V[["alt2"]] = b_taxe * (taxe_alternative_2 + b_extinction0 * (extinction_alternative_2 == 0) +
b_extinction1 * (extinction_alternative_2 == 1) + b_extinction2 * (extinction_alternative_2 == 2) +
b_couleur0 *(couleur_alternative_2 == 0) + b_couleur1 *(couleur_alternative_2 == 1) +
b_intensite * intensite_alternative_2 )

V[["alt3"]] =b_taxe * ( asc_3 + taxe_alternative_3 + b_extinction0 * (extinction_alternative_3 == 0) +
b_extinction1 * (extinction_alternative_3 == 1) + b_extinction2 * (extinction_alternative_3 == 2) +
b_couleur0 *(couleur_alternative_3 == 0) + b_couleur1 *(couleur_alternative_3 == 1) +
b_intensite * intensite_alternative_3 )
########################################################################################

The list of utilities in model 2 is :
######################################################################################
V = list()
V[["alt1"]] = b_taxe * (taxe_alternative_1 + b_extinction0 * (extinction_alternative_1 == 0) +
b_extinction1 * (extinction_alternative_1 == 1) + b_extinction2 * (extinction_alternative_1 == 2) +
b_couleur0 *(couleur_alternative_1 == 0) + b_couleur1 *(couleur_alternative_1 == 1) +
b_intensite * intensite_alternative_1 )

V[["alt2"]] = b_taxe * (taxe_alternative_2 + b_extinction0 * (extinction_alternative_2 == 0) +
b_extinction1 * (extinction_alternative_2 == 1) + b_extinction2 * (extinction_alternative_2 == 2) +
b_couleur0 *(couleur_alternative_2 == 0) + b_couleur1 *(couleur_alternative_2 == 1) +
b_intensite * intensite_alternative_2 )

V[["alt3"]] = asc_3 + b_taxe * ( taxe_alternative_3 + b_extinction0 * (extinction_alternative_3 == 0) +
b_extinction1 * (extinction_alternative_3 == 1) + b_extinction2 * (extinction_alternative_3 == 2) +
b_couleur0 *(couleur_alternative_3 == 0) + b_couleur1 *(couleur_alternative_3 == 1) +
b_intensite * intensite_alternative_3 )
########################################################################################

I find very different coefficients for three of the parameters (b_extinction1, b_extinction2 and b_couleur1).

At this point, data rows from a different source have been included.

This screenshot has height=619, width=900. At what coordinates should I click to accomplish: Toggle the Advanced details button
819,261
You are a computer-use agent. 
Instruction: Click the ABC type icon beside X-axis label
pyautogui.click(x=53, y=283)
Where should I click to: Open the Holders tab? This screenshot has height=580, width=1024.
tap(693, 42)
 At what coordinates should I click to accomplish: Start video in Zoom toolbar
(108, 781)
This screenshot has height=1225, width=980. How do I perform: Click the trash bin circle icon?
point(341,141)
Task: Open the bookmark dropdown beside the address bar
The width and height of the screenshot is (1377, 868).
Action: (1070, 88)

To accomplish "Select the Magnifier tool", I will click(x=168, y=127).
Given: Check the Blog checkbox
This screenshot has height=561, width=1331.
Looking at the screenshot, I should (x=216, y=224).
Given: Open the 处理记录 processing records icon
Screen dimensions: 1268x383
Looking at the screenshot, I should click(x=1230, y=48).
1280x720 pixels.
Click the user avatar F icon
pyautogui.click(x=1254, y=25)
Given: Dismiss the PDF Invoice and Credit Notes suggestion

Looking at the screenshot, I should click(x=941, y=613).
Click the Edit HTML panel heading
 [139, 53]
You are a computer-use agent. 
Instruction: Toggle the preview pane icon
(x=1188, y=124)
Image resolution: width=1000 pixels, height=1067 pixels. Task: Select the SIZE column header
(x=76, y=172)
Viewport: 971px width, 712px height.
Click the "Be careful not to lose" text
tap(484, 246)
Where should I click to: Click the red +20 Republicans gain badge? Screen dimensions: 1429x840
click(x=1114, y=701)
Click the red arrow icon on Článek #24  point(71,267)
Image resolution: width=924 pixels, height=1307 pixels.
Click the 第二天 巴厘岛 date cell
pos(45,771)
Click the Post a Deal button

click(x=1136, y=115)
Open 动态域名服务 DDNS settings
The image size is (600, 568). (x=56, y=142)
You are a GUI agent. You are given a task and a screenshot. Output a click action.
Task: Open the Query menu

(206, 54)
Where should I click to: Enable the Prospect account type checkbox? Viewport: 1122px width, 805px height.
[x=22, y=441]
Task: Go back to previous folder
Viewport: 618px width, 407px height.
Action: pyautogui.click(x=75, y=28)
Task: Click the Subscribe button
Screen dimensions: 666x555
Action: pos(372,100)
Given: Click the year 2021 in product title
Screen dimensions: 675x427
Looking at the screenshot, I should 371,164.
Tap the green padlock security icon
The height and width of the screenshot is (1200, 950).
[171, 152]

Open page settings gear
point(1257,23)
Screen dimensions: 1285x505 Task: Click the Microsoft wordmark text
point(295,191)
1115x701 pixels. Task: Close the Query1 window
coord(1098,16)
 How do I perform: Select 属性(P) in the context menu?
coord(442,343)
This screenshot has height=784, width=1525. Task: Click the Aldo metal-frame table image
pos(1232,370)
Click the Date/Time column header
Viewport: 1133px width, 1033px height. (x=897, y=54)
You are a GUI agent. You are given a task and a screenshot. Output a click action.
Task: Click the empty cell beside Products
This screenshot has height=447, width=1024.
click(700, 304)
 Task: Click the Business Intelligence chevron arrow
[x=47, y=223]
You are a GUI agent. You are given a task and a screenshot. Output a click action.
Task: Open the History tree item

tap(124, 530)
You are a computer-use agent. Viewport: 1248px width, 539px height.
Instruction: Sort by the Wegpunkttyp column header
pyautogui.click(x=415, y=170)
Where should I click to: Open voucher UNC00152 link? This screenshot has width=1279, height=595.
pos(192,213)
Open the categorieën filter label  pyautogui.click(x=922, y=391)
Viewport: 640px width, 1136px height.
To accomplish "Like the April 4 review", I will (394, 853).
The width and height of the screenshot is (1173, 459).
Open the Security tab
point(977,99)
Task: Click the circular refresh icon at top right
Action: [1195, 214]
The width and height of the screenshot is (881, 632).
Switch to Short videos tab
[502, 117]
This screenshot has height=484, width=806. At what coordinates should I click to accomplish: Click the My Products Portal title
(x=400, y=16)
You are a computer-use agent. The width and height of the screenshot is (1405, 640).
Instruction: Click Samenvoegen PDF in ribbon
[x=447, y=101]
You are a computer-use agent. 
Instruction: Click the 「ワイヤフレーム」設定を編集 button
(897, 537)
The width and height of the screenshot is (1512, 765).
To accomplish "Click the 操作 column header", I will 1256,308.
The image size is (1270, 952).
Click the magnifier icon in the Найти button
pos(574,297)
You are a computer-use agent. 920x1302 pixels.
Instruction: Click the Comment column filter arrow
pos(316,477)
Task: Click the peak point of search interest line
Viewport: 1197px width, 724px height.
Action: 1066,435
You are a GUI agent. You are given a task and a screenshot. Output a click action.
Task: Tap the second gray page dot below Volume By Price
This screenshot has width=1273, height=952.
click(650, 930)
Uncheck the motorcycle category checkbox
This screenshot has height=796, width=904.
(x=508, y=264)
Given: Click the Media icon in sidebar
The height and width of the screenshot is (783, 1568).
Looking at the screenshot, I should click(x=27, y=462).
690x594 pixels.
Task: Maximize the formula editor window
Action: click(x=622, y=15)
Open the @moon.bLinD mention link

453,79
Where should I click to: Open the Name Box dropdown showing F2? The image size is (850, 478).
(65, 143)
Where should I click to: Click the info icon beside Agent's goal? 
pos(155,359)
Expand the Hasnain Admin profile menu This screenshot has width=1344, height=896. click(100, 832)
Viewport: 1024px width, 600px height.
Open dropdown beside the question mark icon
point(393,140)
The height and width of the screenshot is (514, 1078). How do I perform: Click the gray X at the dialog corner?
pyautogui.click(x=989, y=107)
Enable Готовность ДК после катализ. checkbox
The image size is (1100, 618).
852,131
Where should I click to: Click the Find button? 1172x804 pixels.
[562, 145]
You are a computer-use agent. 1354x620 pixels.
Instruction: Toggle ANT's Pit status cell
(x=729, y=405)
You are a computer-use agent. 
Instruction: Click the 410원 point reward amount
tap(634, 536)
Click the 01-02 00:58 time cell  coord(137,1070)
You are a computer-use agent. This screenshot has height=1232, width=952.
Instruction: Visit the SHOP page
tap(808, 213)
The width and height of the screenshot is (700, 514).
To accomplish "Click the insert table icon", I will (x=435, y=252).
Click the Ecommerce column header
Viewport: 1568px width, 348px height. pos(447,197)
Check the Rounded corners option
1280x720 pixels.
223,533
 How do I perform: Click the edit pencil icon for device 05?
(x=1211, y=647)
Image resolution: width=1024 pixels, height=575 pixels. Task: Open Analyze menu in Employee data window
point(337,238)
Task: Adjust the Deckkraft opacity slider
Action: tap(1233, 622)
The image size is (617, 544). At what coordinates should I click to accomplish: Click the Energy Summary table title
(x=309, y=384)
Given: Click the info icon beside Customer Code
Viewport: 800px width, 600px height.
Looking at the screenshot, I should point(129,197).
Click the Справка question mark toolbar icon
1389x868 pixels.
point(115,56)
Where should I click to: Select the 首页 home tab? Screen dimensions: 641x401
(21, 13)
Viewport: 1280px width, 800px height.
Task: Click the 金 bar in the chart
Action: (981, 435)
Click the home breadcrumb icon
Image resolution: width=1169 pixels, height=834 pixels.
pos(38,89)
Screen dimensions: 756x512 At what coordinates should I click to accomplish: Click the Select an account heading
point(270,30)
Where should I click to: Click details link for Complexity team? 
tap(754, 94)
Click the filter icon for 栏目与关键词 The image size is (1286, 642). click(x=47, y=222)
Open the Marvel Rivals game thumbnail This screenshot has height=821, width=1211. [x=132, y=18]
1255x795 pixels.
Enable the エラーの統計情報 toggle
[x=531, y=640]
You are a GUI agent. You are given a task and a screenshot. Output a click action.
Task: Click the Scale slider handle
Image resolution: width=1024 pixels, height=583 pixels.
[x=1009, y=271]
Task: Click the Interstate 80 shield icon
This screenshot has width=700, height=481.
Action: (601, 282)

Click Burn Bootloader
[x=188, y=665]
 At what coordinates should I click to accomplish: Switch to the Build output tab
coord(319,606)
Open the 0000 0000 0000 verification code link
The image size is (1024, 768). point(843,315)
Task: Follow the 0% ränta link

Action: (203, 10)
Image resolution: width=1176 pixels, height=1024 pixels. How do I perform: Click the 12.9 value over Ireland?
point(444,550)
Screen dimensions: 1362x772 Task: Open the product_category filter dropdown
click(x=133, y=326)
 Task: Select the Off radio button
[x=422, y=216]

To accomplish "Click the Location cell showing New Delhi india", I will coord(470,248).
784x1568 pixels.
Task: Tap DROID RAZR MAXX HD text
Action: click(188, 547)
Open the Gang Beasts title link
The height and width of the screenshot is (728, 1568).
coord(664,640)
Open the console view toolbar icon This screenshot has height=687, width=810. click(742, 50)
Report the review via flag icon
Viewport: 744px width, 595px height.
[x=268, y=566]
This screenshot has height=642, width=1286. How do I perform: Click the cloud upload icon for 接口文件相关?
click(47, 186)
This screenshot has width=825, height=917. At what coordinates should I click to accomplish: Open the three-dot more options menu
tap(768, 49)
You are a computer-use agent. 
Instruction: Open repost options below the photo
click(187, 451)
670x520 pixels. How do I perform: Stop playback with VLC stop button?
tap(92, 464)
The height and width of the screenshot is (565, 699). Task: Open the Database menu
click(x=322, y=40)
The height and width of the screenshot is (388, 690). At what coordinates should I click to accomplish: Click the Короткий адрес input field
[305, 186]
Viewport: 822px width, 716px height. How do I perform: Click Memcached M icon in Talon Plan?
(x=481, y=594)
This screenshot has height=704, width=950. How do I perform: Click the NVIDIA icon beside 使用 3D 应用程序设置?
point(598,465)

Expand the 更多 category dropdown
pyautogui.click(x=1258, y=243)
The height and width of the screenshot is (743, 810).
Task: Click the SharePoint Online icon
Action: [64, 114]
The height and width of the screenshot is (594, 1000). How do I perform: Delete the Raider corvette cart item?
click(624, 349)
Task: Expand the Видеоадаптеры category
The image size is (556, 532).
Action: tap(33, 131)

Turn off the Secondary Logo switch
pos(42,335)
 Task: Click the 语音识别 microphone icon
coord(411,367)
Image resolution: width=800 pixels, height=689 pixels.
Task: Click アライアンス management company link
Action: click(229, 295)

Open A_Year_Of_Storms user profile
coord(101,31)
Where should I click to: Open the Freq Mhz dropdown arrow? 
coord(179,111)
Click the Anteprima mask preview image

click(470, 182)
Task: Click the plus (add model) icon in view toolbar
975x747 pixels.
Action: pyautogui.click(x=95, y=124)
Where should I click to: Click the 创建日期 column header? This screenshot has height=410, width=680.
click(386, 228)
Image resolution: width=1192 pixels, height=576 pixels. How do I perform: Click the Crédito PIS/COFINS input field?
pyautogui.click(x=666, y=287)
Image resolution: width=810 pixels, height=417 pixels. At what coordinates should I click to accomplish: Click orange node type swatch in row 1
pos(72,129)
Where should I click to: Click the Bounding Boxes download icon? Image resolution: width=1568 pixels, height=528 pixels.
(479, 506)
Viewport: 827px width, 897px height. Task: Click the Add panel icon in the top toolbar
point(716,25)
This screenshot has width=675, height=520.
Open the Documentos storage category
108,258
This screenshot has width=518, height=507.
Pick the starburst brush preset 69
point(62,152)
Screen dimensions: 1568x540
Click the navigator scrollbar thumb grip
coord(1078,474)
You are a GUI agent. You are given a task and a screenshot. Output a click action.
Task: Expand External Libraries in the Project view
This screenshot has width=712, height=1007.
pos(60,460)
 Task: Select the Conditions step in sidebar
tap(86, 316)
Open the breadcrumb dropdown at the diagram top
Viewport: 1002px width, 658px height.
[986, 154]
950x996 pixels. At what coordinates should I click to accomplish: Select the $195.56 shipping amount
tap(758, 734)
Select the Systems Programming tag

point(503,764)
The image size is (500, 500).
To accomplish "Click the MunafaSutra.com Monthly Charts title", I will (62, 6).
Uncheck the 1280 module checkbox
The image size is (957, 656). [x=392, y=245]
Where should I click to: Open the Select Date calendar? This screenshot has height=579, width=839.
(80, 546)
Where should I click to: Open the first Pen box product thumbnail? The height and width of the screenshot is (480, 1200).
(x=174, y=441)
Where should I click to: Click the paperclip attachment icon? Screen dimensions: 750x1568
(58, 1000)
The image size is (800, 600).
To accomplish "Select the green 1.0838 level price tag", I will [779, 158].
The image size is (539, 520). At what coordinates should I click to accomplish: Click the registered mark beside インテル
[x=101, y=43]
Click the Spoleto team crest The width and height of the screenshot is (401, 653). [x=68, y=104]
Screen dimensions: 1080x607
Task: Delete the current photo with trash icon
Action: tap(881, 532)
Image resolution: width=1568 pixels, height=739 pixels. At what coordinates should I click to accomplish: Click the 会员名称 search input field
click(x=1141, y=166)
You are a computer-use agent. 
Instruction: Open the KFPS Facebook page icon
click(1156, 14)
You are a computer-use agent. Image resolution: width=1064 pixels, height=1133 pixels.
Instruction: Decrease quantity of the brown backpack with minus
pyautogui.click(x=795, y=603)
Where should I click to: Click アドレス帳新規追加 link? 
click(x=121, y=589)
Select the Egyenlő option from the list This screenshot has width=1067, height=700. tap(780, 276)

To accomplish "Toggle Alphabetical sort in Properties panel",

They are much lower in the second model, and b_couleur1's sign changes, which leads to very different interpretation of the results in term of willingness to pay for a change in these attributes.

Results in model 1
########################################################################################
Estimate s.e.
asc_3 28.80981 1.069300
b_extinction0 0.00000 NA
mu_log_b_extinction1 -6.34243 1.006076
sigma_log_b_extinction1 1.99290 0.153827
mu_log_b_extinction2 -3.13658 0.803015
sigma_log_b_extinction2 -15.98749 0.814401
mu_log_b_taxe -2.19824 0.099250
sigma_log_b_taxe -2.32408 0.123056
b_couleur0 0.00000 NA
mu_log_b_couleur1 1.38682 0.584745
sigma_log_b_couleur1 9.76106 0.500763
mu_log_b_intensite -0.09755 0.005926
sigma_log_b_intensite 0.15961 0.007274
##########################################################################################

Result in model 2

##########################################################################################
Estimate s.e.
asc_3 -0.5774 0.13483
b_extinction0 0.0000 NA
mu_log_b_extinction1 -23.4695 3.80097
sigma_log_b_extinction1 49.3734 3.14467
mu_log_b_extinction2 -15.6152 2.76656
sigma_log_b_extinction2 -71.8881 4.78631
mu_log_b_taxe -2.7443 0.06511
sigma_log_b_taxe -0.7647 0.06211
b_couleur0 0.0000 NA
mu_log_b_couleur1 -15.5147 2.21077
sigma_log_b_couleur1 29.8669 2.01442
mu_log_b_intensite -0.2406 0.02580
sigma_log_b_intensite -0.4885 0.03036
#########################################################################################

I have two questions about these results :
1. Why are these coefficients so different ?
2. Which of these two models should I prefer ?

Thanks a lot,
Chloé

Complete script (model 1)
############################################################################################

# ################################################################# #
#### DEFINE MODEL PARAMETERS ####
# ################################################################# #

### Vector of parameters, including any that are kept fixed in estimation
apollo_beta = c(asc_3 = 0,
b_extinction0 = 0,
mu_log_b_extinction1 = 1,
sigma_log_b_extinction1 = 2,
mu_log_b_extinction2 = 0,
sigma_log_b_extinction2 = -3,
mu_log_b_taxe = -2,
sigma_log_b_taxe = -1,
b_couleur0 = 0,
mu_log_b_couleur1 = 0,
sigma_log_b_couleur1 = 1,
mu_log_b_intensite = 0,
sigma_log_b_intensite = 0
)

### Vector with names (in quotes) of parameters to be kept fixed at their starting value in apollo_beta, use apollo_beta_fixed = c() if none
apollo_fixed = c("b_extinction0", "b_couleur0")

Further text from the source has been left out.